Voyeurs find entertainment in web misery rooms

June 30, 2000

The internet is providing a new and unintended form of entertainment for those who take pleasure in the misfortunes of others.

Cancer, addiction, divorce -whatever your problem, there will be somewhere on the web where you can "talk" to others who have been through the same. But how do you know you are connecting with genuine fellow-sufferers? The answer is you do not.

Joining an internet self-help group does not feel like walking into the studio for the Oprah Winfrey show. There are no lights or cameras, and nobody can see your face. Your words, however, can be read by anyone with an internet connection, and may remain online for years.

Roger Burrows of the Univer-sity of York calls it the "Oprah-fication" of culture, "when a daily feed of people's misery becomes a source of entertainment".

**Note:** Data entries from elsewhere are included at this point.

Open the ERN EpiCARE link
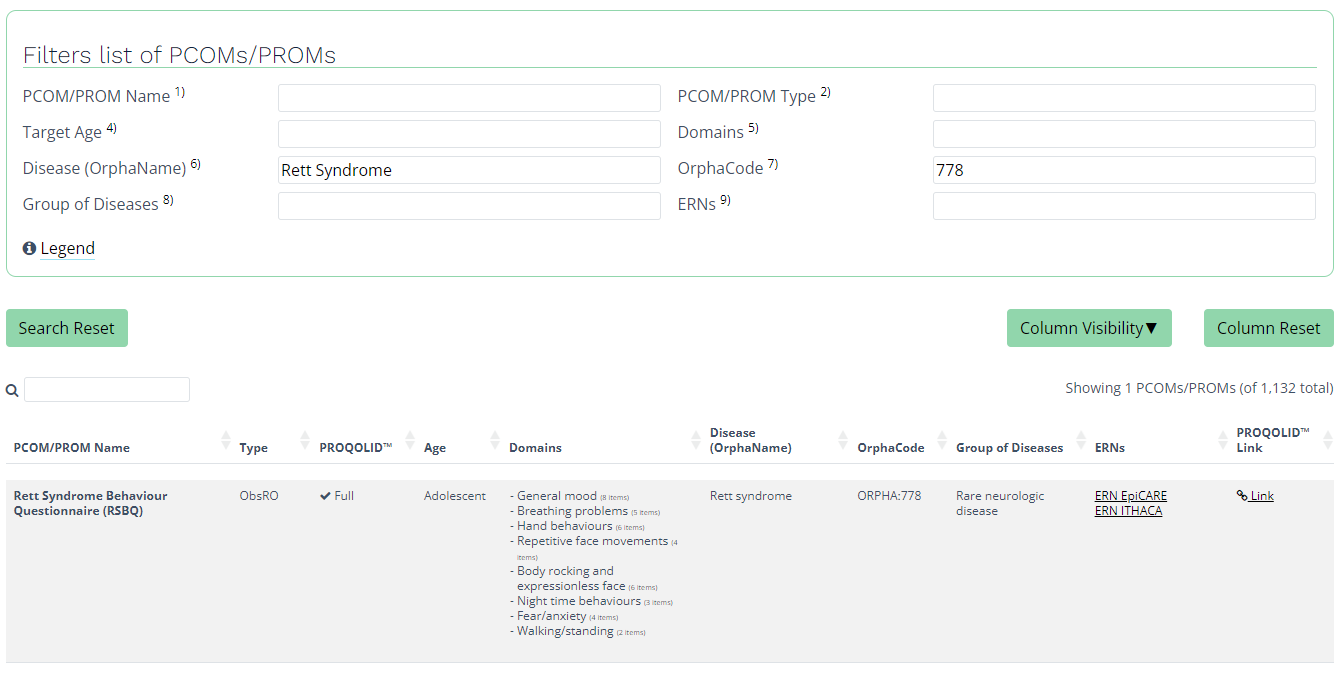 coord(1131,496)
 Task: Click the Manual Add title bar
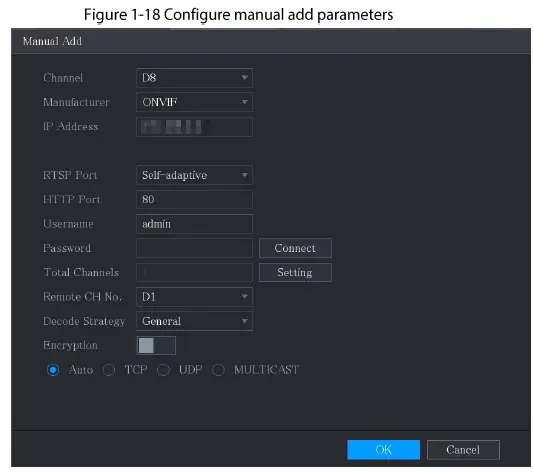click(x=271, y=41)
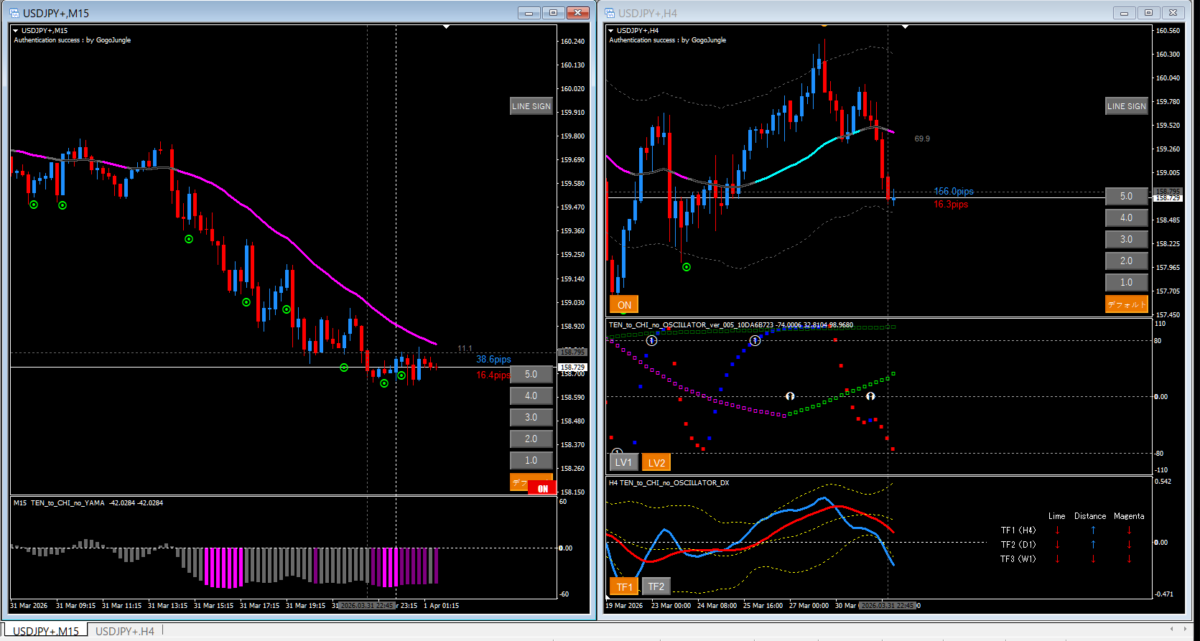Toggle the LV1 level button
Viewport: 1200px width, 641px height.
click(623, 462)
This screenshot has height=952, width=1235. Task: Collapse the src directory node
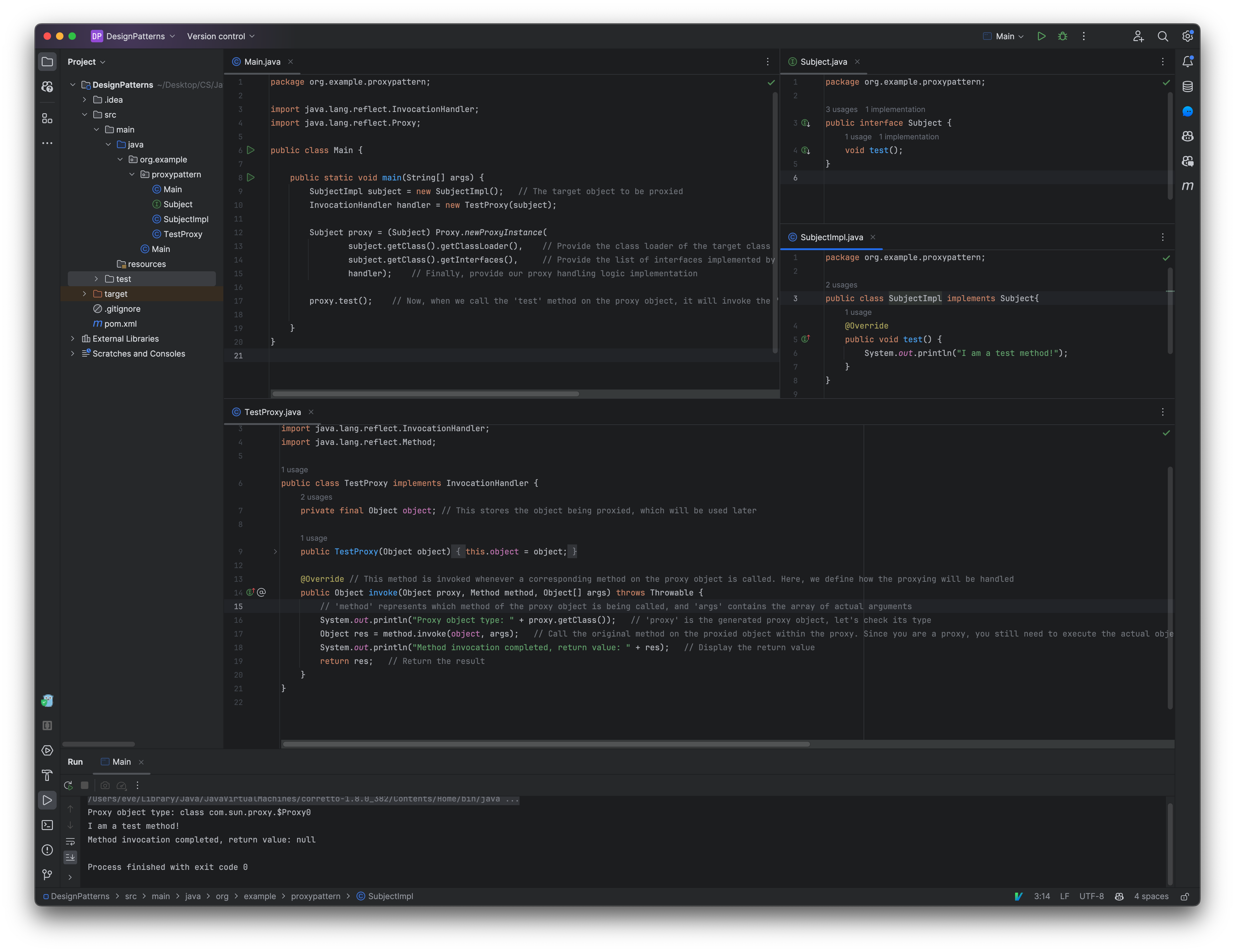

Along with colleagues at York and the University of Teesside, Mr Burrows has been studying how people use the "virtual community care" that internet self-help groups offer. They found that people who once depended on professional expertise are now placing more value on the experiences of others.

But they found that wired welfare also had a downside. Self-help groups regularly attract more "lurkers" than participants - some research suggests that lurkers may be in a 20 to one majority - and Mr Burrows suspects people are using the daily narratives of misery and despair as a source of voyeuristic entertainment.

This and other projects funded by the Economic and Social Research Council's Virtual Society programme were highlighted at a conference last week in London. The programme's director, Steve Woolgar of Brunel University, said that many of the 22 projects, involving 25 universities, had produced counterintuitive results. Several found evidence of a digital divide, with less educated groups making less effective use of the internet even when they were given equal access.